After 2004, the men were all soldiers in the same Army, the combined Muslim-Croat-Serb force that was created after the wars of ex-Yugoslavia. But before then they had fought each other in Bosnia’s bloody ethnic wars. In fact, the Serbs aren’t getting their pensions because the Serb state-within-a-state in Bosnia-Herzogovina refuses to abide by the federal government’s decision. The small payments involved aren’t going to support the Serb vets, but the symbolism is powerful.
This story, out of one recent and bloody conflict, is hardly unique. Years after the heat of war is past, ex-enemies often come together to trade their respects and talk with one another about what they experienced. It has happened after the American Civil war, after World War II in Europe and in the Pacific, and after the Vietnam War, to name a few examples. I’m not referring here to anodyne rhetoric of politicians touting alliances that have been made for cool reasons of statecraft among former enemies. I’m talking about the experience of men who worked hard to kill each other in the past, now reliving their experiences with one another—experiences that alienated them a little, or a lot, from the people they fought for.
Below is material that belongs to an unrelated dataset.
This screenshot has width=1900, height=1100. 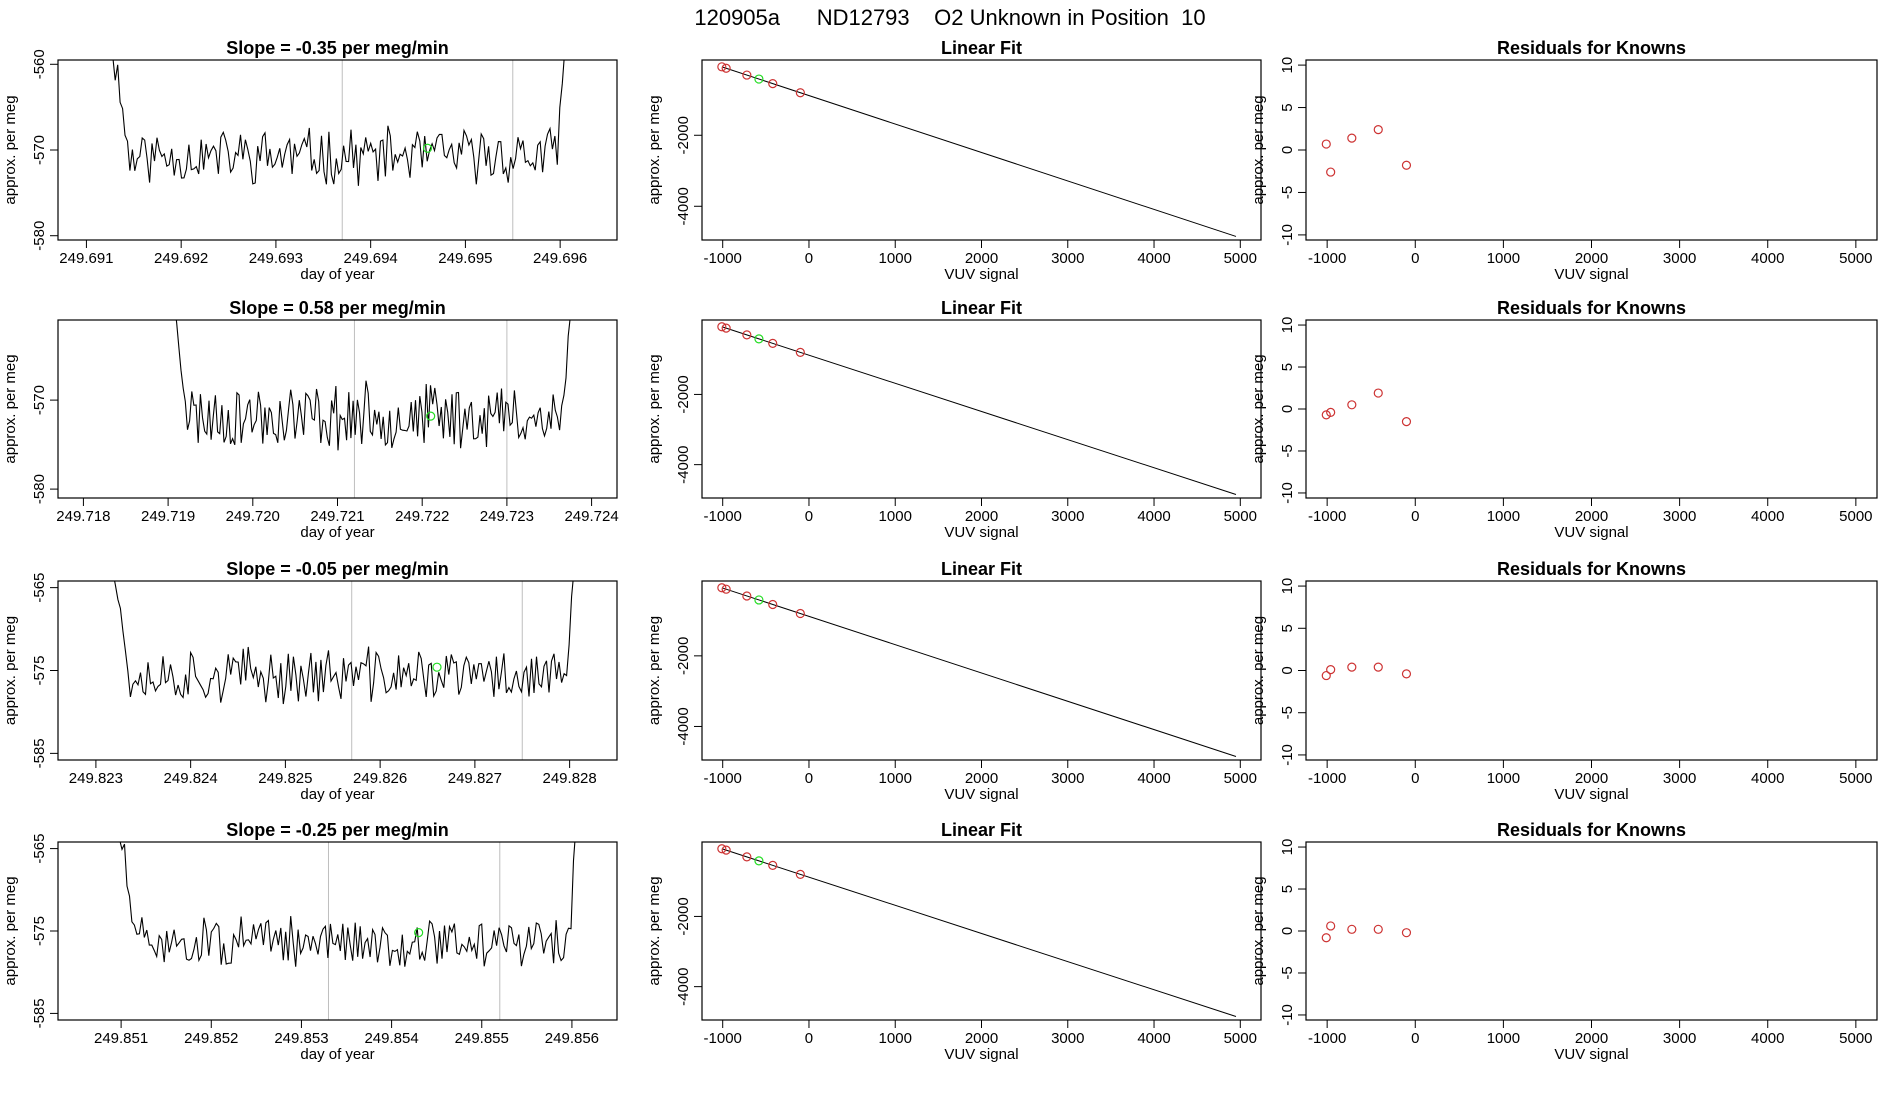 I want to click on y-tick-label: -585, so click(x=40, y=1013). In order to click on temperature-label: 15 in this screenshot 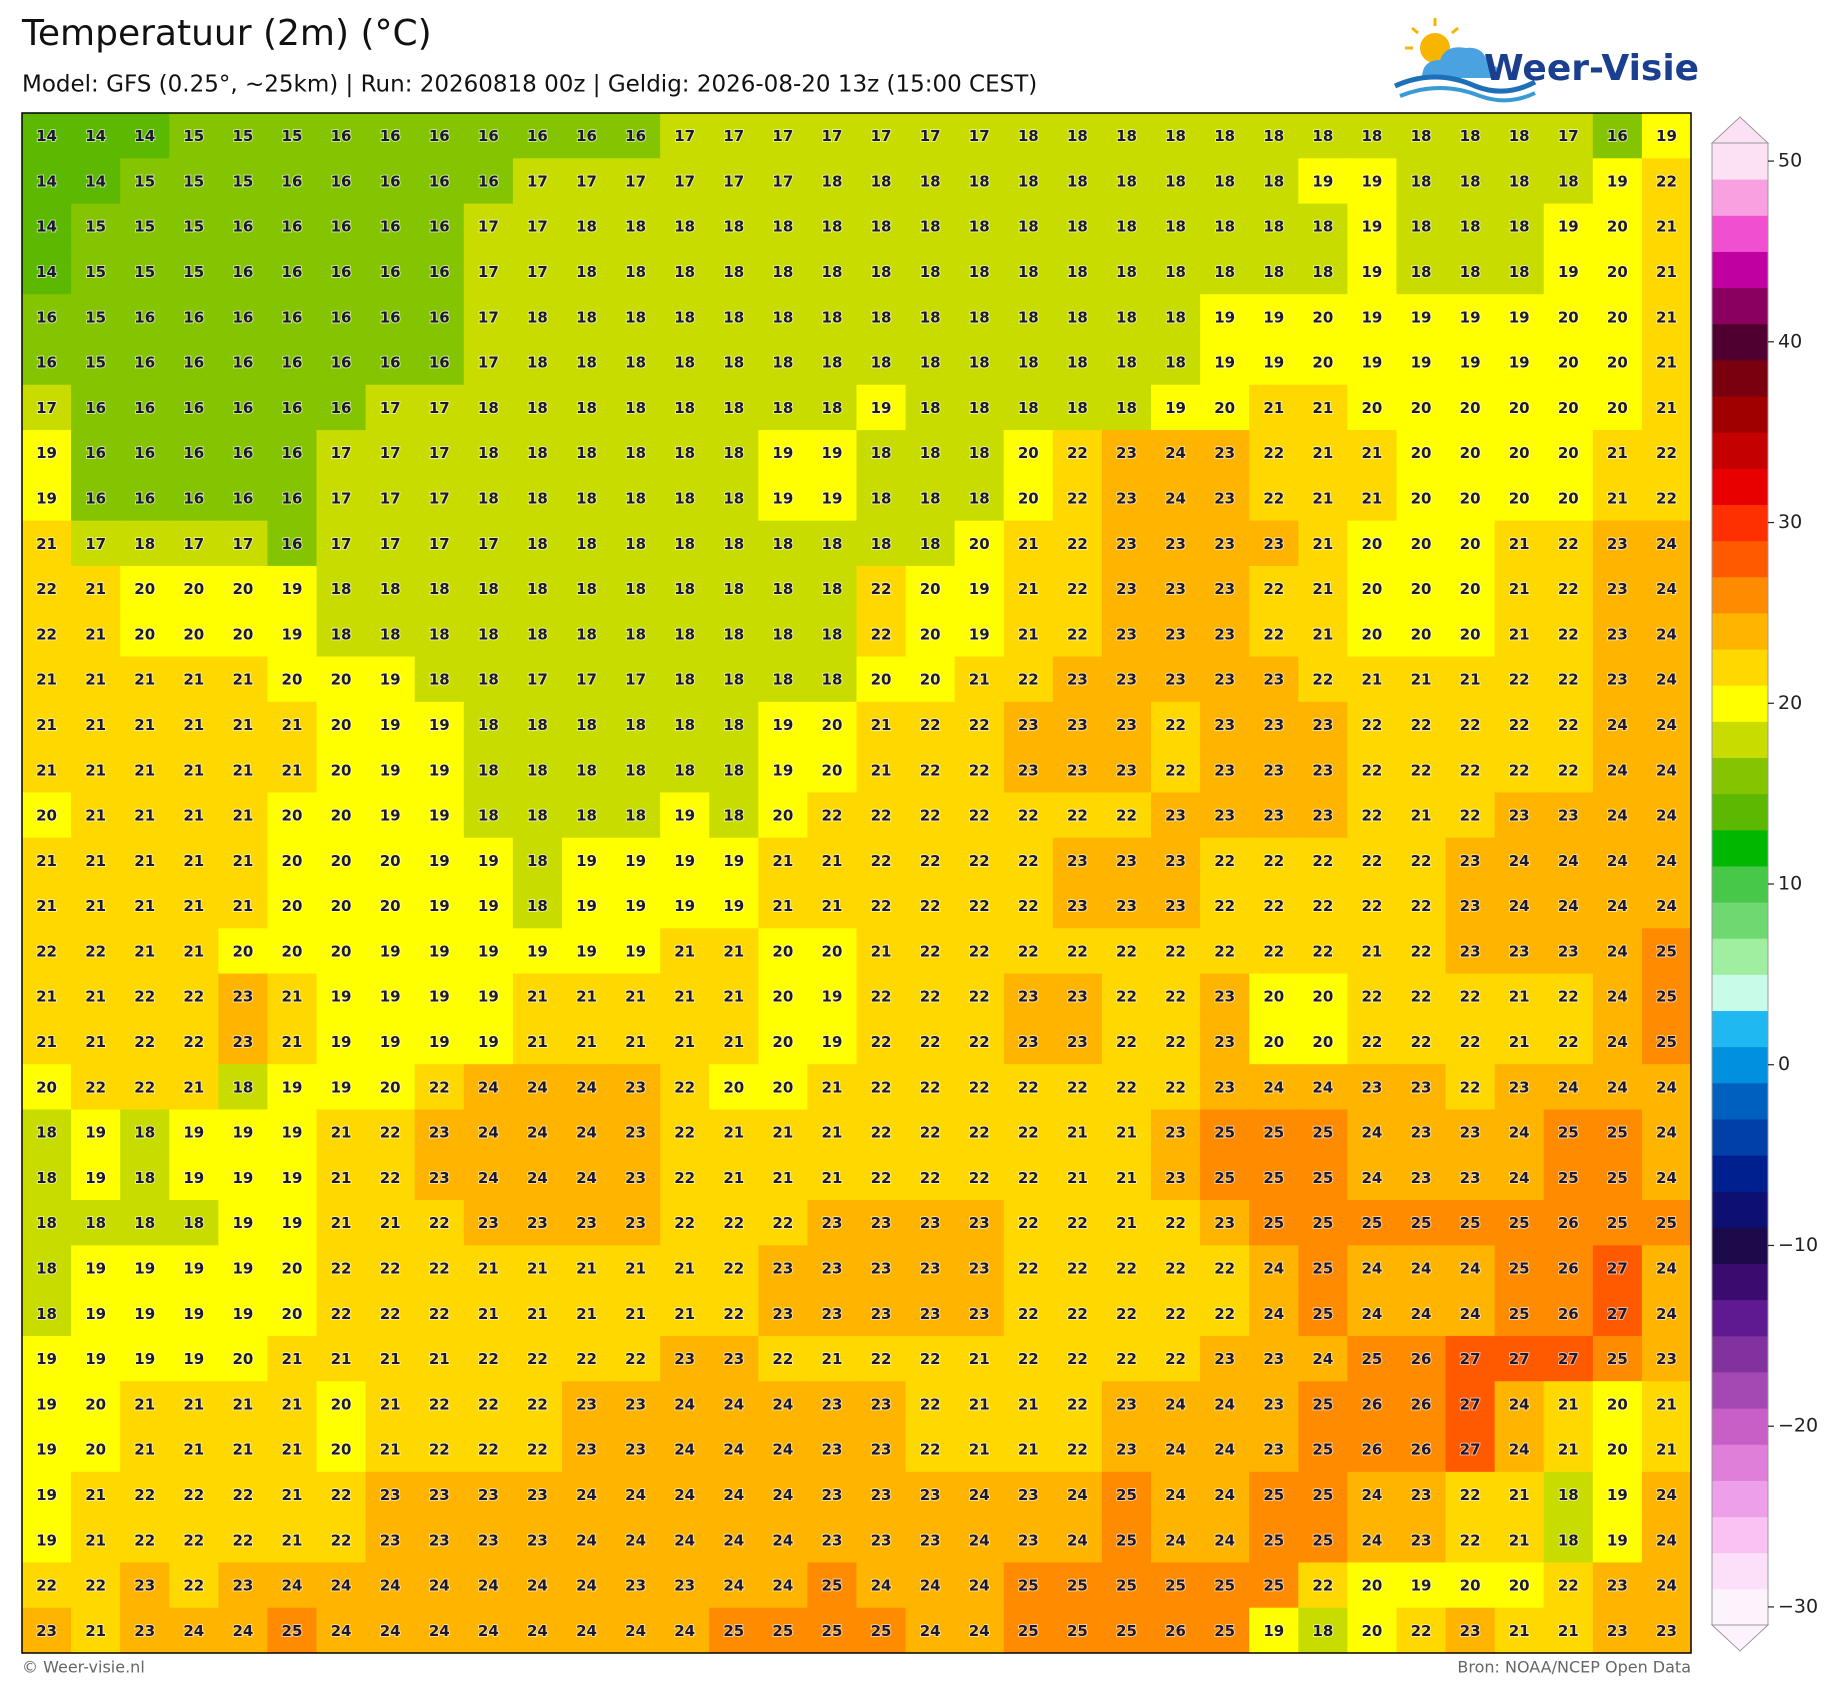, I will do `click(96, 227)`.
In his autobiography the late Bishop Paul Moore recalls that separation from non-veterans that he felt after World War II ended: “The world we were entering did not seem real,” he writes. “If I saw a Marine at a bar, I still would leave my friends, rush over, and shoot the breeze. It was like meeting another American when traveling in the Gobi Desert.” It’s striking that this feeling of solidarity with other veterans can be felt even across the boundaries that marked the two sides. “It was like we were old platoon buddies,” says one American vet in this 2010 story about his meeting ex-Viet Cong fighters. “Although we fought on different sides, what we did was the same. Our fear was the same. Our hopes were the same. Our worries were the same.”